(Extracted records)
==========

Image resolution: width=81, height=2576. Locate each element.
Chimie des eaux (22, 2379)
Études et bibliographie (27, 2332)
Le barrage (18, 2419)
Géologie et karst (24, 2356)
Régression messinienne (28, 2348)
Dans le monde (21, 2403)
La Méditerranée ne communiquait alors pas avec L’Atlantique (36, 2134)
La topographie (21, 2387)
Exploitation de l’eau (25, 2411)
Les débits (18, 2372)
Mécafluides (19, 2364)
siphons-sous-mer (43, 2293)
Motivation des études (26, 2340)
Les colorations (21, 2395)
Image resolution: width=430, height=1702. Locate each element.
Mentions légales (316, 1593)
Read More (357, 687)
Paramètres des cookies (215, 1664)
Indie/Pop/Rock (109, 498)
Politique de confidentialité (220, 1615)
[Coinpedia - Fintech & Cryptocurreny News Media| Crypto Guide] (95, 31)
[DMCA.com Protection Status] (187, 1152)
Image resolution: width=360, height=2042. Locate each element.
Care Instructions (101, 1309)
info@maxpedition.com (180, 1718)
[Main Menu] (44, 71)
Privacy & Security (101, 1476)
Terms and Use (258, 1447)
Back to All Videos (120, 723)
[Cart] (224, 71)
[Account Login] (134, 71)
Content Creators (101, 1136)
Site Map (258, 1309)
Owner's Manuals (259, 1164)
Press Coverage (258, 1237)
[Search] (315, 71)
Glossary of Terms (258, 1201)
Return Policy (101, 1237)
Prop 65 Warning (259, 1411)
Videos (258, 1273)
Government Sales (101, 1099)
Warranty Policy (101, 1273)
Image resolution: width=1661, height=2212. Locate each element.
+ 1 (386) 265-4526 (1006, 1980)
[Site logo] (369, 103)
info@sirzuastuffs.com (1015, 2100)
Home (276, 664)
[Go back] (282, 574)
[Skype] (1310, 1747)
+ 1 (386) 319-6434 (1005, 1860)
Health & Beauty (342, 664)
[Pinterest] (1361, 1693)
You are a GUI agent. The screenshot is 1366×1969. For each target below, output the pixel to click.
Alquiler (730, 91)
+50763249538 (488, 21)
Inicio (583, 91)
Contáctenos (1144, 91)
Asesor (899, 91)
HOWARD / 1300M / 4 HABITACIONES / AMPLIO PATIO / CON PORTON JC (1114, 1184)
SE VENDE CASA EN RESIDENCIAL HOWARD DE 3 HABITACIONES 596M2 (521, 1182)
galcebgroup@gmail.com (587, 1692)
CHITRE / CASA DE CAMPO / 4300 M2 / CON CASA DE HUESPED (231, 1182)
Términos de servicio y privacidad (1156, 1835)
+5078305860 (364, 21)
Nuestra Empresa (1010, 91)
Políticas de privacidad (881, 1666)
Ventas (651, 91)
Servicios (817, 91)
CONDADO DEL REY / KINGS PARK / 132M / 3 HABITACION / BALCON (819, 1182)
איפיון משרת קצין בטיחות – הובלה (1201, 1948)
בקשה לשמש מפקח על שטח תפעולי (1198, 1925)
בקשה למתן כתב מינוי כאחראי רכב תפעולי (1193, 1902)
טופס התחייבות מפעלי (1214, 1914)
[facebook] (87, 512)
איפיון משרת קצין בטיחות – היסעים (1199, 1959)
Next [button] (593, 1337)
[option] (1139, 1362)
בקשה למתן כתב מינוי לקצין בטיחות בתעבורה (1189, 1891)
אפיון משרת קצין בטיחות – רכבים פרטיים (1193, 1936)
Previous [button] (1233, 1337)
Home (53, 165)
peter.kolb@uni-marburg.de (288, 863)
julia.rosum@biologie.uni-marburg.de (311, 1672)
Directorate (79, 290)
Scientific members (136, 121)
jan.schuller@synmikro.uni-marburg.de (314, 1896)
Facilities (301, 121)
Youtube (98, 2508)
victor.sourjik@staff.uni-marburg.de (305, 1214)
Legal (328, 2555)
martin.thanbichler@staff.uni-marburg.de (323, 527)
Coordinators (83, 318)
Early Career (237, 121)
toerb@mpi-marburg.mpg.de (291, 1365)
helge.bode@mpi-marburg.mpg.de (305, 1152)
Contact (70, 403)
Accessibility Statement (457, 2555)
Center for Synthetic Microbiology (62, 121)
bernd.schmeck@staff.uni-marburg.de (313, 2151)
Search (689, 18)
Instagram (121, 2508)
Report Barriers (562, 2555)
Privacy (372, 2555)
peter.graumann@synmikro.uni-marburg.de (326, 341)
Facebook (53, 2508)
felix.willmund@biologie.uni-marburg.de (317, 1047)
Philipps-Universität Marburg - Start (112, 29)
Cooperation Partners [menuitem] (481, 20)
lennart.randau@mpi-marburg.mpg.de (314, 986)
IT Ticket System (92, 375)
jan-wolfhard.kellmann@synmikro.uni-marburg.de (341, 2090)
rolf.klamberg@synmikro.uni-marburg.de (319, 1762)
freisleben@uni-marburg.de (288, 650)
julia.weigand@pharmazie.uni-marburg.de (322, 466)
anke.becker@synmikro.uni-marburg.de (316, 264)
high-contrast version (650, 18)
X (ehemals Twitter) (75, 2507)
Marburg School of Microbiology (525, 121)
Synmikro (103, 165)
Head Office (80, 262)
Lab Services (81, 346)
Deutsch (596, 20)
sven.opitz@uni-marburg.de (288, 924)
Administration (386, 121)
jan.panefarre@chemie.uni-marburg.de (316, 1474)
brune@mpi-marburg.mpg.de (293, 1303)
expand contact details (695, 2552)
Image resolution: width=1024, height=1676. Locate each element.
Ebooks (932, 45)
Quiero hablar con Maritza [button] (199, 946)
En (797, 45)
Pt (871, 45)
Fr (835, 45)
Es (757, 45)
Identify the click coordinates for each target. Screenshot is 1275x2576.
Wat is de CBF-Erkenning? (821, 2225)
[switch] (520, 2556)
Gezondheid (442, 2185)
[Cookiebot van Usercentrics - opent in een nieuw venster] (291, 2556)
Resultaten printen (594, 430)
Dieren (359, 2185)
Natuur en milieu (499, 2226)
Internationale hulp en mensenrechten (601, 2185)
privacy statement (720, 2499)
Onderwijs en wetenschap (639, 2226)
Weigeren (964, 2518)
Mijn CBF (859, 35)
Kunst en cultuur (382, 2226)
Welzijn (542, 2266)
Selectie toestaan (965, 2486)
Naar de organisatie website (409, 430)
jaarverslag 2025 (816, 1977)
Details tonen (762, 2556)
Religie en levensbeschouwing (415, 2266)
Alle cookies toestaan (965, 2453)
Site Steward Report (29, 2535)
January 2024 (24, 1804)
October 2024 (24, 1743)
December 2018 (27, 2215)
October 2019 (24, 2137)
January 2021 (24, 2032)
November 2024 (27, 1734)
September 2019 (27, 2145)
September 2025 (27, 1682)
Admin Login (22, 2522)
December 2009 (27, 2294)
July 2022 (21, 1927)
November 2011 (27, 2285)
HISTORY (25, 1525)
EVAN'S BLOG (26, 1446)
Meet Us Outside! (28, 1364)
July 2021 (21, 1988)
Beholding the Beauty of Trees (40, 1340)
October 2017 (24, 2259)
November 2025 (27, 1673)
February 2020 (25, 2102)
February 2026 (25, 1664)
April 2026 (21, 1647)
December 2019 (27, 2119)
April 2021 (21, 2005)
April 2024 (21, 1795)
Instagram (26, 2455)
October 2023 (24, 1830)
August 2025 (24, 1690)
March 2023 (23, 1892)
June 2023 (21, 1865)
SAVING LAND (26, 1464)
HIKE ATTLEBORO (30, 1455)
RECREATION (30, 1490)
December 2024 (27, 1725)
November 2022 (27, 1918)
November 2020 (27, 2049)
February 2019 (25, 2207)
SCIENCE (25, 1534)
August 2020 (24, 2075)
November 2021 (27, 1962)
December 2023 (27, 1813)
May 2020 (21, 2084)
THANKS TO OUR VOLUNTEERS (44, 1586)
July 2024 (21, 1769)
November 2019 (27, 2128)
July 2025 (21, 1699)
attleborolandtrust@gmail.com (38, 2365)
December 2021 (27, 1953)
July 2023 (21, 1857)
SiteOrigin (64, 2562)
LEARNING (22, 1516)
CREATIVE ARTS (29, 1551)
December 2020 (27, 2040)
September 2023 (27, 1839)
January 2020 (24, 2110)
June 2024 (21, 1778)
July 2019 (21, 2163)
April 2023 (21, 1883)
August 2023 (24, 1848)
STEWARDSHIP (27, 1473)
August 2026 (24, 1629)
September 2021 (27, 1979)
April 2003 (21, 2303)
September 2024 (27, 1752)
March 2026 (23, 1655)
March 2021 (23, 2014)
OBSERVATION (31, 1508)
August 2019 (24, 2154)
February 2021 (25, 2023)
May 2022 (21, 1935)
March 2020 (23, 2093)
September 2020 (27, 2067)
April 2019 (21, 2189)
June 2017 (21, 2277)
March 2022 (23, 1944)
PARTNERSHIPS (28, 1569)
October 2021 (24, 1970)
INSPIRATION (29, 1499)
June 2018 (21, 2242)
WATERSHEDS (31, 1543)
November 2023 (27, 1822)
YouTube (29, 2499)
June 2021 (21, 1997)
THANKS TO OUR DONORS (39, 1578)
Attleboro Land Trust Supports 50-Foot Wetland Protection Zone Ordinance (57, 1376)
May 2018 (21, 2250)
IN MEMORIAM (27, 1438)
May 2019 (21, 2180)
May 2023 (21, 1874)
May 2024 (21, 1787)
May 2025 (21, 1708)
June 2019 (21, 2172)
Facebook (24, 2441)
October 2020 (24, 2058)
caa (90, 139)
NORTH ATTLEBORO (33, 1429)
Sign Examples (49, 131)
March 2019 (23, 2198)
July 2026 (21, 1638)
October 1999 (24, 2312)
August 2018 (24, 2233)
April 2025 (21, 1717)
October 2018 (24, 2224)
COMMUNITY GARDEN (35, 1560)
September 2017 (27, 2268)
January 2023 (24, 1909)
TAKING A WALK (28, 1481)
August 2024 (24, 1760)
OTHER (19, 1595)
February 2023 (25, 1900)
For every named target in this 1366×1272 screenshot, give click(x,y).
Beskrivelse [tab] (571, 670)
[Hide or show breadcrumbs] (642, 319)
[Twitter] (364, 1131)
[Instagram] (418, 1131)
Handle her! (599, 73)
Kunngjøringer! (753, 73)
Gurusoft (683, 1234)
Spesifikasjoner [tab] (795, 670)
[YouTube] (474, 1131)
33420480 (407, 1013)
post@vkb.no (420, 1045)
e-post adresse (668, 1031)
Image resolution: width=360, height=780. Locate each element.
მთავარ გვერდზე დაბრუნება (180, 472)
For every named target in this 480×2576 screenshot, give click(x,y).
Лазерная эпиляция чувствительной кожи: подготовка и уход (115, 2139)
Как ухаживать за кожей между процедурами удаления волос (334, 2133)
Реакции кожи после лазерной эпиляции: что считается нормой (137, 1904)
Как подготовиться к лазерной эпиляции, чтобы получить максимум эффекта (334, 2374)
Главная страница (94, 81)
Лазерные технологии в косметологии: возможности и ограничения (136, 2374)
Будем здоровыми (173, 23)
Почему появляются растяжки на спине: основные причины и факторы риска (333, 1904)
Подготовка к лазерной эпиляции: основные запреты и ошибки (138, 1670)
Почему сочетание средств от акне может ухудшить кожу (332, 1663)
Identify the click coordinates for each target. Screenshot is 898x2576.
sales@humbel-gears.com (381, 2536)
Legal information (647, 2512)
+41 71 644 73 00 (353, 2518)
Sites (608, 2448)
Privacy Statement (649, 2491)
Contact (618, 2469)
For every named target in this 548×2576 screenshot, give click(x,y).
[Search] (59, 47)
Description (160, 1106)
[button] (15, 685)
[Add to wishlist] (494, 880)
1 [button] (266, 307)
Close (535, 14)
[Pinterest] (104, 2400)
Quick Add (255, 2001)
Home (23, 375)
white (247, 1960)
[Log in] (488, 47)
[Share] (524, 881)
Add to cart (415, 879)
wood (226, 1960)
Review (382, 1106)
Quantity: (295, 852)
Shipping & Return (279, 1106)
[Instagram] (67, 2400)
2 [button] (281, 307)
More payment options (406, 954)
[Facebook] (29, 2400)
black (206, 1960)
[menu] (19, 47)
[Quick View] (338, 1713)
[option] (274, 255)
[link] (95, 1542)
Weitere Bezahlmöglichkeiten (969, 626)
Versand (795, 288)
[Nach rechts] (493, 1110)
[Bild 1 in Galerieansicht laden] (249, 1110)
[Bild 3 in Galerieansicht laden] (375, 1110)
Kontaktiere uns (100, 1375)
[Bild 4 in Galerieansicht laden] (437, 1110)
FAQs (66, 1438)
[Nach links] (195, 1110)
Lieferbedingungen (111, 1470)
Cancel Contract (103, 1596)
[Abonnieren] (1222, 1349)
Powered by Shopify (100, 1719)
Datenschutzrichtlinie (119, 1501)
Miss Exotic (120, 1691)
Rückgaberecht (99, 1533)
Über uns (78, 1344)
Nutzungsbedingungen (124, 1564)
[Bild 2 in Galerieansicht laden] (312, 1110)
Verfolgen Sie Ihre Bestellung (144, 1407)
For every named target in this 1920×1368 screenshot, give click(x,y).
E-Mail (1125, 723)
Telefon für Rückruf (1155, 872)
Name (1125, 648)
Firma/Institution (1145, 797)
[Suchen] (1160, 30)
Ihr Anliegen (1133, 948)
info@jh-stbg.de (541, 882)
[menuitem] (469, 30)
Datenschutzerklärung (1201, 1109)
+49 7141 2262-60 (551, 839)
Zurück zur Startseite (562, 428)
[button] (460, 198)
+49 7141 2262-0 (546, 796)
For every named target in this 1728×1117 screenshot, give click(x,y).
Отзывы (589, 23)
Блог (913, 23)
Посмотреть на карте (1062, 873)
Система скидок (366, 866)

==========

▶ _Task_: For this exercise, please output exactly the lines above starting at the line with "December 2020 (27, 2040)" and ending at the line with "[Hide or show breadcrumbs] (642, 319)", ends included.

▶ _Solution_:
December 2020 (27, 2040)
September 2023 (27, 1839)
January 2020 (24, 2110)
June 2024 (21, 1778)
July 2019 (21, 2163)
April 2023 (21, 1883)
August 2023 (24, 1848)
STEWARDSHIP (27, 1473)
August 2026 (24, 1629)
September 2021 (27, 1979)
April 2003 (21, 2303)
September 2024 (27, 1752)
March 2026 (23, 1655)
March 2021 (23, 2014)
OBSERVATION (31, 1508)
August 2019 (24, 2154)
February 2021 (25, 2023)
May 2022 (21, 1935)
March 2020 (23, 2093)
September 2020 (27, 2067)
April 2019 (21, 2189)
June 2017 (21, 2277)
March 2022 (23, 1944)
PARTNERSHIPS (28, 1569)
October 2021 (24, 1970)
INSPIRATION (29, 1499)
June 2018 (21, 2242)
WATERSHEDS (31, 1543)
November 2023 (27, 1822)
YouTube (29, 2499)
June 2021 (21, 1997)
THANKS TO OUR DONORS (39, 1578)
Attleboro Land Trust Supports 50-Foot Wetland Protection Zone Ordinance (57, 1376)
May 2018 (21, 2250)
IN MEMORIAM (27, 1438)
May 2019 (21, 2180)
May 2023 (21, 1874)
May 2024 (21, 1787)
May 2025 (21, 1708)
June 2019 (21, 2172)
Facebook (24, 2441)
October 2020 (24, 2058)
caa (90, 139)
NORTH ATTLEBORO (33, 1429)
Sign Examples (49, 131)
March 2019 (23, 2198)
July 2026 (21, 1638)
October 1999 (24, 2312)
August 2018 (24, 2233)
April 2025 (21, 1717)
October 2018 (24, 2224)
COMMUNITY GARDEN (35, 1560)
September 2017 (27, 2268)
January 2023 (24, 1909)
TAKING A WALK (28, 1481)
August 2024 (24, 1760)
OTHER (19, 1595)
February 2023 (25, 1900)
For every named target in this 1366×1272 screenshot, give click(x,y).
Beskrivelse [tab] (571, 670)
[Hide or show breadcrumbs] (642, 319)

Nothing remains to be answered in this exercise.